Parallel: Multiple processes execute simultaneously. Each node independently processes the messages it receives, so 10 nodes process simultaneously.
By combining asynchronous sending and parallel processing, apply efficiently executes workflows on many nodes.
Internal Behavior of apply
apply is a method that NodeGroupInterpreter has. It searches for actors matching the specified pattern and asynchronously calls the specified method in parallel on each actor.
NodeGroupInterpreter
├── IIActorSystem
│ ├── node-server1 (NodeIIAR)
│ ├── node-server2 (NodeIIAR)
│ └── node-server3 (NodeIIAR)
└── Accumulator
apply("node-*", "runWorkflow", ["collect-info.yaml"])
│
├──→ node-server1.runWorkflow("collect-info.yaml") ─┐
├──→ node-server2.runWorkflow("collect-info.yaml") ─┼─ Parallel execution
└──→ node-server3.runWorkflow("collect-info.yaml") ─┘
NodeGroupInterpreter searches for actors matching node-* from IIActorSystem and calls runWorkflow in parallel on each actor. Execution on each node is independent and proceeds without waiting for each other.
Internal Behavior of Accumulator
The Accumulator monitors standard output from each node and collects lines starting with %.
Output from node-server1:
HOSTNAME=server1 ← Not collected
MEM=16Gi ← Not collected
%server1: Memory=16Gi ← Collected
Output from node-server2:
HOSTNAME=server2 ← Not collected
%server2: Memory=32Gi ← Collected
The reason for using the % prefix is to distinguish debug output and intermediate results from the final results you want to aggregate. Lines without % are ignored, so you can freely output debug information in sub-workflows without it mixing into the Accumulator.
JSON State Isolation Design
Each node (NodeIIAR) is an independent actor, and each node has its own JSON State.
node-server1 (NodeIIAR)
└── JSON State
├── result
└── hostname ← server1's JSON State
node-server2 (NodeIIAR)
└── JSON State
├── result
└── hostname ← server2's JSON State (separate from server1)
The design where each node has independent state is intentional. No conflicts occur during parallel execution. If JSON State were shared, multiple nodes trying to write to the same key simultaneously could corrupt data.
The Accumulator is needed to aggregate results from each node.

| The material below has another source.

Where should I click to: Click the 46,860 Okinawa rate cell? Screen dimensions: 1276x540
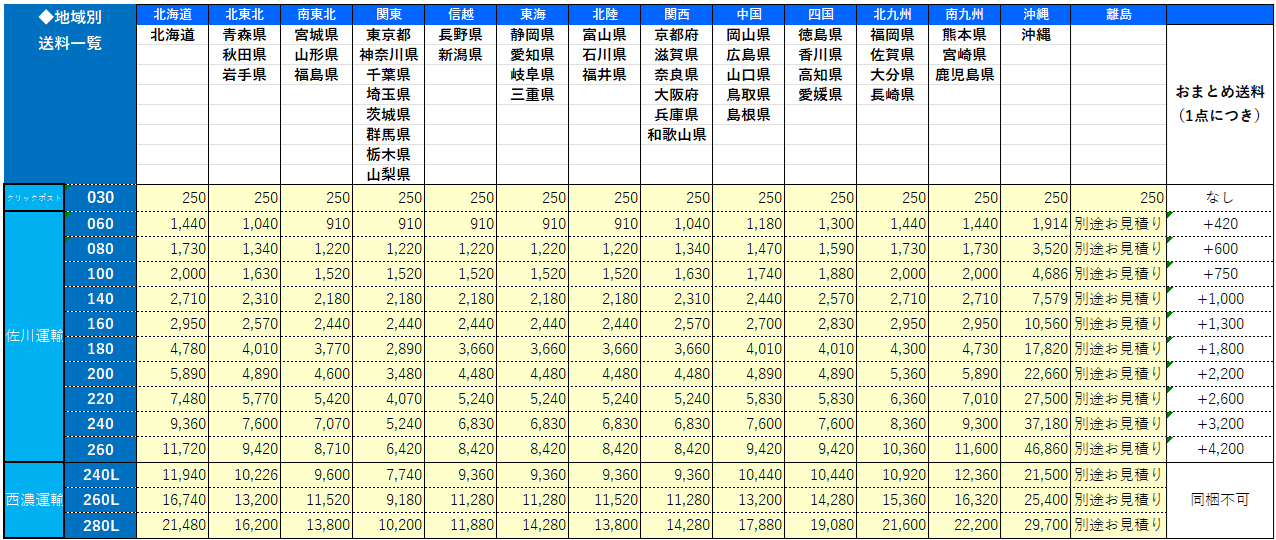pos(1035,448)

The Accumulator safely collects output from each node and provides it all together at the end.
Performance Comparison: apply (Asynchronous Parallel) vs Sequential Loop
It is possible to process each node sequentially in a loop without using apply, but there is a significant difference in performance.
Consider a case with 10 nodes where processing on each node takes 10 seconds. Sequential execution in a loop takes 10 nodes x 10 seconds = 100 seconds. On the other hand, asynchronous parallel execution with apply processes all nodes simultaneously, completing in about 10 seconds.
The more nodes there are, the greater the benefit of asynchronous parallel execution with apply.